There are two towns in the mining region that really shouldn’t be missed. First is Douai, which, every year in July, stages the Fêtes de Gayant, a three-day procession of giant wicker mannequins. Then there’s Valenciennes, rich in art and culture, and perfect for couples wanting an exciting weekend break.
Avesnois
With its hills and blue-stone houses, some say it’s like a little Switzerland. Avesnois is the greenest and most rural section of Nord, much of it contained within the huge Parc Naturel Régional de l’Avesnois, 9,000 hectares of which is covered in the thick Forêt de Mormal. The rolling hills make it popular with road cyclists. One route that many choose is the Voie Verte de l’Avesnois, which crosses the region from Maubeuge to Glageon easy enough even for beginners. In the Avesnois you’ll also find the village of Maroilles, home to the famous Maroilles cheese, with its distinctive smell and orange rind..
Everywhere you look in this part of Nord, you’ll find evidence of the four traditional industries that used to dominate: textiles, glassmaking, woodturning and agriculture.
Cambrai and around
Shortly before the sun rose on November 20, 1917, a major tank battle took place on the western side of Cambrai. Initially, the British and French forces penetrated the strategic Hindenburg Line, believing victory was within reach. However, the Germans defended valiantly and later launched a massive counter-attack. Up to 180 tanks were destroyed or broke down in the ensuing chaos, and thousands on both sides perished. The Cambrai Tank 1917 museum at Flesquières relates the incredible story.
Despite its violent history, Cambrai today is a lively city, and centre of a region called Cambrésis. Other great attractions include subterranean tours of Cambrai’s chalk galleries, and Romanesque and Gothic vaulted rooms ; and the Musée Henri Matisse in Le Cateau-Cambrésis, which is due to reopen before the end of 2024.
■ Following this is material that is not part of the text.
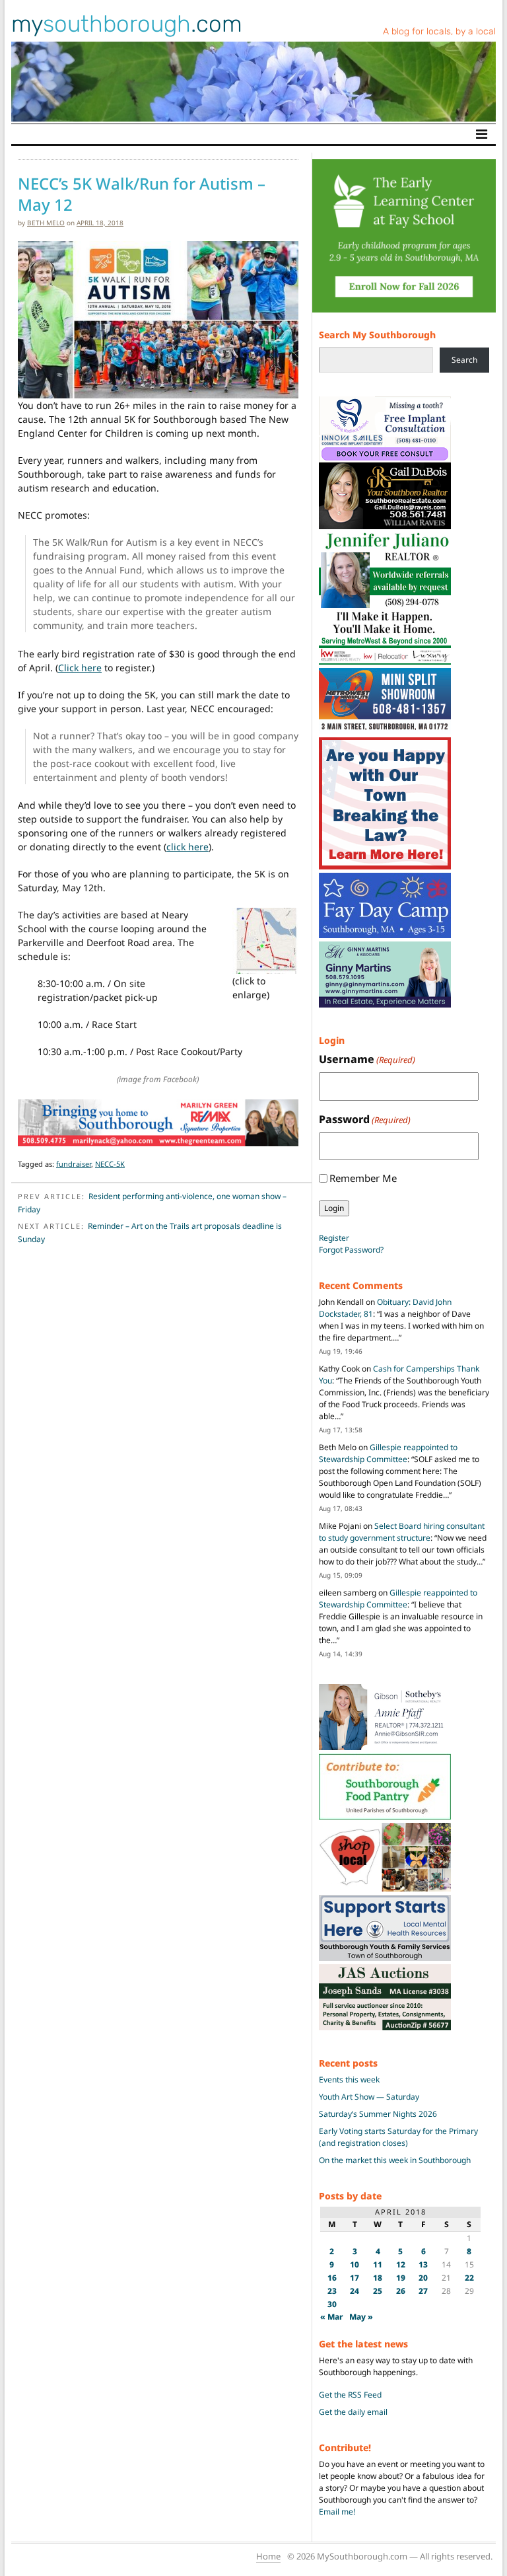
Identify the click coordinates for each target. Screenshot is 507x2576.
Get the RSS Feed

And don’t miss the Maison Wilfred Owen in Ors. The famous English World War I poet was killed in action near here just a week before the end of the war and is buried in the local cemetery beside many of his brothers in arms. Dedicated to his memory, the house was where he wrote his last letter to his mother. The following morning he and his comrades came under German fire while trying to cross the nearby canal. His mother received her son’s letter and a telegram informing her of his death on November 11, the day the armistice was signed. Over a century on, and the house has been beautifully transformed by a British artist and a French architect into a startling white memorial. Open to visitors from mid-April to mid-November, it has a long ramp leading into the interior where you can read Owen’s poems and listen to recordings, some delivered by the British actor Kenneth Branagh. It’s a poignant reminder of the great price paid by the soldiers who fought for France.